The morning started off with a quick response to the garbage collector’s bell at 8 a.m. Chicken scraps in the garbage had to go. A quick run down (thank goodness) to the end of the street to find a truck with a fellow in the back taking bags of people’s garbage. It had been down to 2 degrees last night so there was a bit of grumbling about it being ‘frio’. Definitely.
Donning our polar fleece we headed up the hill to El Charco Botanical Garden. Hill was still there. We arrived to be greeted by David Tarrant and then by Pam, an American who moved to Victoria from Hawaii but couldn’t get through immigration so she had to sell her Victoria home so her next choice was San Miguel. About 40 people showed up for the talk, looking very much like a garden club anywhere. The slides showed an amazing transformation of the landscape with the summer rains. Fields of pink cosmos and orange marigolds, orchids, flowering cactus, of course, and large and small colourful flowers. The landscape went from brown with a bit of green cacti to green with splashes of colour. There’s even a fern that curls up and is brown when dry and opens up to green with the rain. David Tarrant is a very entertaining and informative speaker. We really enjoyed it. The garden was too tempting so we went off for a little stroll along the lake and took in the quiet, the birds, and the cacti along the way.
Back downhill to home for lunch and then down to town to find some veggies and to the library to find out about a tour they were offering. Alas…closes at 2 p.m. on Saturday. Onward to the market. It starts out with tourist stuff and then morphs into a food, fruits, veggies, chicken feet (what do you do with chicken feet? Our chicken came with all the usual parts, neck, heart, etc and feet but at the market you could buy just the feet), tripe, meat, and fruits and veggies.
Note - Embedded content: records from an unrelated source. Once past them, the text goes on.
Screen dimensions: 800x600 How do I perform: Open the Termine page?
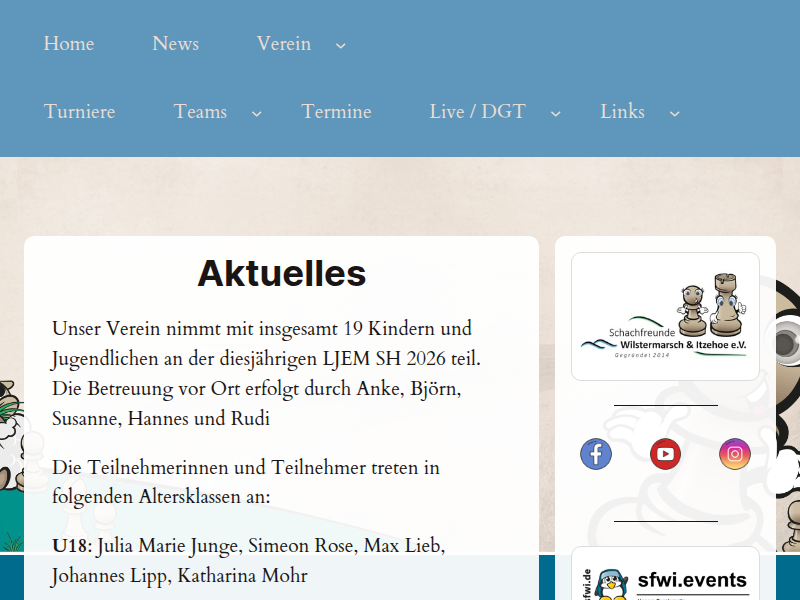coord(336,112)
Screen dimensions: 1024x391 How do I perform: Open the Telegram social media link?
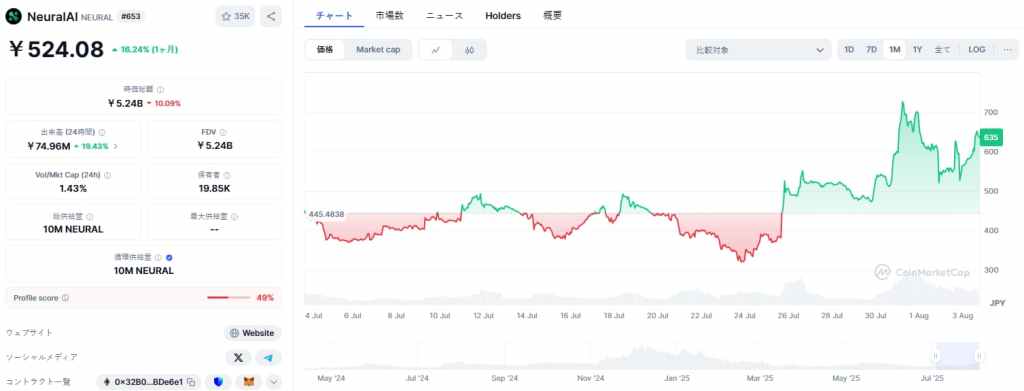(268, 358)
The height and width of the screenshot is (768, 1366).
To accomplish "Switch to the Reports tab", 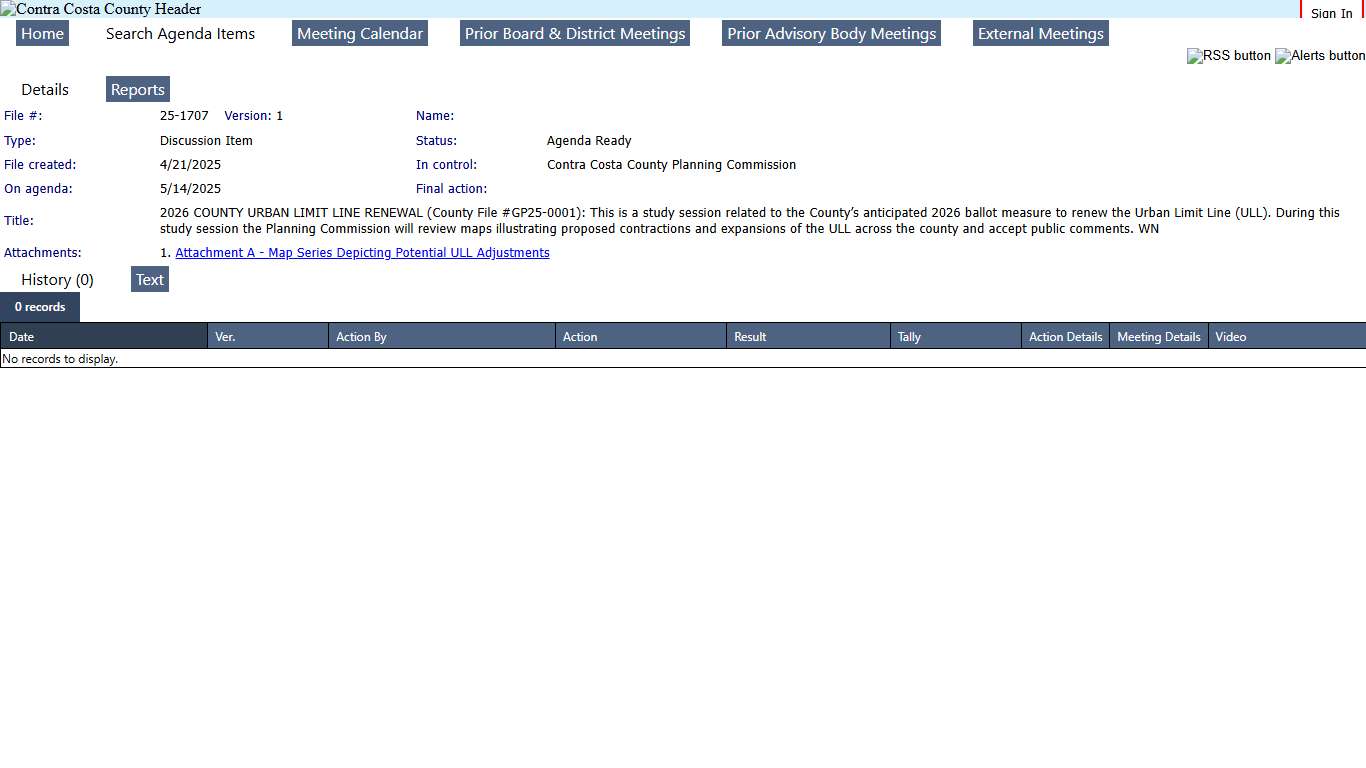I will click(138, 90).
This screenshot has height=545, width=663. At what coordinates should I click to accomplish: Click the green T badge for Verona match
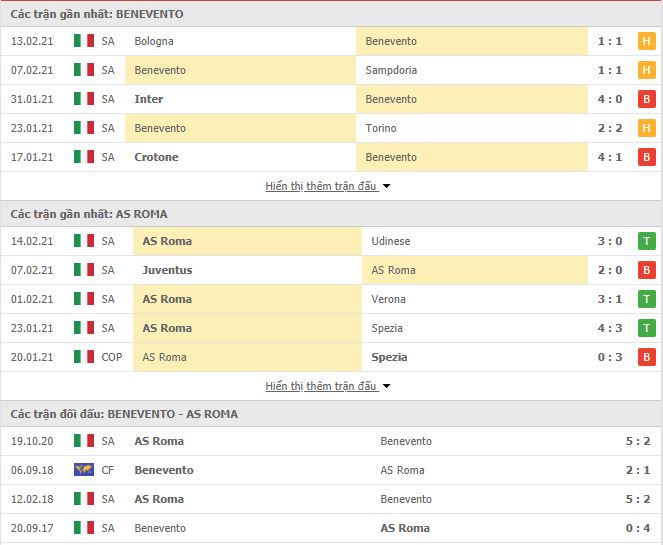[x=646, y=299]

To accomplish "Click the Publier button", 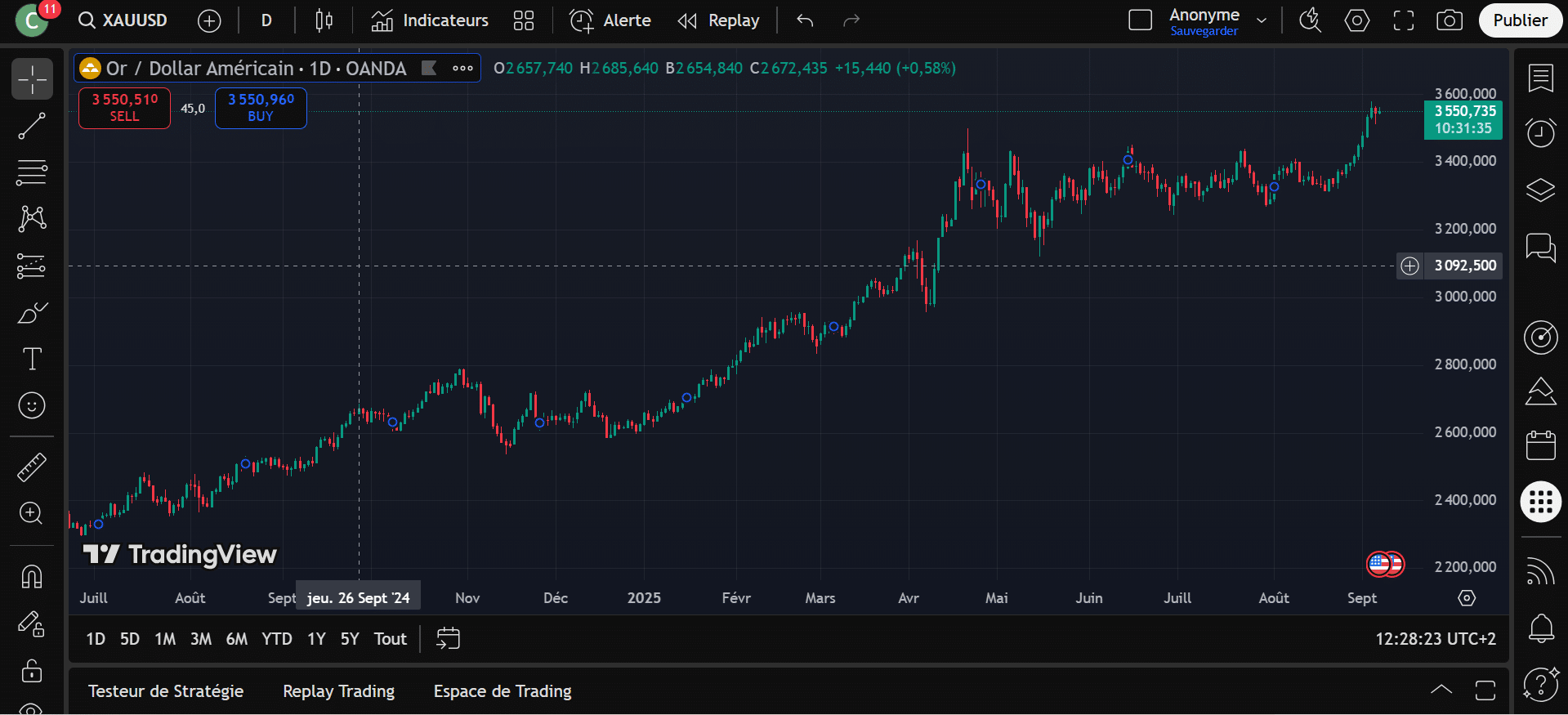I will tap(1520, 20).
Apparently the bakeries run from 6 a.m. until noon.
Stocked with avocados, cactus leaves, platanos, and garlic, we headed down to the main square to see what was going on a Saturday afternoon. It was busy with hat, ice cream and balloon sellers, families just sitting, and in the background music. The early signs of a wedding were appearing so we hung around to watch. It seemed to be a big affair with the women arriving in elaborate dresses in peach, silver and black. Fred armed with his telephoto so as not to be intrusive, captured some lovely shots of the proceedings. It took quite a while for it all to get organized and then after all those in fancy dress were sprinkled with holy water they headed into the church.
Back up the hill to home, to watch the sunset and figure out how to cook cactus leafs.